Eugene White
Superintendent of the Indianapolis Public Schools
"The 21 alternative option programs kind of fit universally into everything we’re doing because they involve students from first grade through 12th grade. At the elementary level, we have one alternative program for students from grades 1 through 5 that really deal with those students who are having problems in the regular school program. We hopefully will intervene and change their behavior so they can come back to school, regular school, and be successful. But those other programs serve as, one, a kind of a recruitment for those students who have already dropped out of school, so we want to attract them back. . . . Sometimes when you look at students who drop out of school, it’s not like they can’t learn.
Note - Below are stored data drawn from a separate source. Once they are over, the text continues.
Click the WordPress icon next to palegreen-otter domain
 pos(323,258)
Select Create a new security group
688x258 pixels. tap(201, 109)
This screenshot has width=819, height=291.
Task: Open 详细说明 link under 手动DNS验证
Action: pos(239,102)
As a matter of fact, many dropouts are pretty good students; they just lose interest or there’s some event in their lives (that) they feel like they can’t take it anymore; they need to get out of this. In those times they need an option. Maybe they think they need a job and they’ve got to quit school. Well, if they have an educational option that will give them half time for the job, half time for school, job, they may take that and that may keep them connected to school. . . . Other times a student may have trauma in his or her life and that trauma is just, they feel like, they just need to get away from it. In those situations you can even get them signed up to go to e-school where they can take virtual classes. They don’t have to come out and be in school for a while. But we think now, with these options, that we can meet most of the needs these students will have and we want to eliminate excuses so they can’t say, “you had nothing to keep me in school” because so many young people feel that they are pushed out of school."